Thursday, July 31, 2014

Egypt cuts subsidies, increases petrol prices by up to 78%


Egypt to increase petrol prices by up to 78% as government cuts subsidies 
Electricity prices set to double over five years in attempt to revive economy battered by political turmoil
Saturday July 5, 2014

Egypt will start raising petrol prices by up to 78% from midnight on Friday, an oil ministry source told Reuters, as it tries to cut energy subsidies to ease the burden on its swelling budget deficit.
"The increase will start being implemented by midnight," the source said.

Food and energy subsidies traditionally eat up a quarter of state spending and the government is taking steps to reform its subsidy programme and revive an economy that has been battered by more than three years of political turmoil.

The source said the price of 92-octane petrol would be 2.60 Egyptian pounds (21p) a litre, up 40% from its current price of 1.85 pounds, while 80-octane petrol would rise to 1.60 pounds a litre, up 78%

Diesel will rise to 1.80 pounds a litre, an increase of 63%, while the less commonly used natural gas for vehicles will rise by 175% to 1.10 pounds a cubic metre.

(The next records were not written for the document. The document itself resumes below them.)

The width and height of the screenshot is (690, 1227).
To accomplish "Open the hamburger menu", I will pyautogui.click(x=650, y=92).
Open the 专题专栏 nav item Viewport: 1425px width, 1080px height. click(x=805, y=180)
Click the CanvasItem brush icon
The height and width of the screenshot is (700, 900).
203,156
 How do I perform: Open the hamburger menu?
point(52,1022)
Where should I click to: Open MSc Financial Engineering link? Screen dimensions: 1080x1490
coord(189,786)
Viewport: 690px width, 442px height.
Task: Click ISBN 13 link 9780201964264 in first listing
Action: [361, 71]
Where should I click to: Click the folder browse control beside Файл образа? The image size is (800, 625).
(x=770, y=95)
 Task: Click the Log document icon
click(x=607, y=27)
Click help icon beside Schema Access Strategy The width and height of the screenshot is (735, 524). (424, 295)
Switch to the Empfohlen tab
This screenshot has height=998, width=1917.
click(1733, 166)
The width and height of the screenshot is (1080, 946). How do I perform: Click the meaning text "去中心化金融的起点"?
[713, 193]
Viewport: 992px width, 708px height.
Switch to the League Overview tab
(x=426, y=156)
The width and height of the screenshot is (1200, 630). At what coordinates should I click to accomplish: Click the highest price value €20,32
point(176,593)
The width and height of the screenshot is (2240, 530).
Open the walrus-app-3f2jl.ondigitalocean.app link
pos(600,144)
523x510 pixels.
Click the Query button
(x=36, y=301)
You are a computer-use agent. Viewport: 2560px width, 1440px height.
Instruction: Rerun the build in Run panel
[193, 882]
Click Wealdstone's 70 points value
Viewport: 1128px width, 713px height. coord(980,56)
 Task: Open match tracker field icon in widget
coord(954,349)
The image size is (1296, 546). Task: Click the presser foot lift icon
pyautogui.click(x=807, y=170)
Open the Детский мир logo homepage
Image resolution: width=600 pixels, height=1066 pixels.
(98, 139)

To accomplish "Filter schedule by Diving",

The newly elected president, Abdel Fatah al-Sisi, has already raised electricity prices in his efforts to reform energy subsidies, one of a range of politically sensitive subsidies that also cover transport, food and agriculture.

Electricity prices began to rise this month under a plan to eliminate power subsidies within five years, the electricity minister said on Thursday.

Electricity prices are set to double over five years, but the introduction of a more graduated pricing structure aims to reduce the burden on the poor in a country where one person in four lives on less than $2 a day.

State finances have been decimated by more than three years of political turmoil, but the government is trying to improve them without provoking a backlash from Egyptians, who have helped topple two presidents since 2011 but have yet to see an improvement in living standards.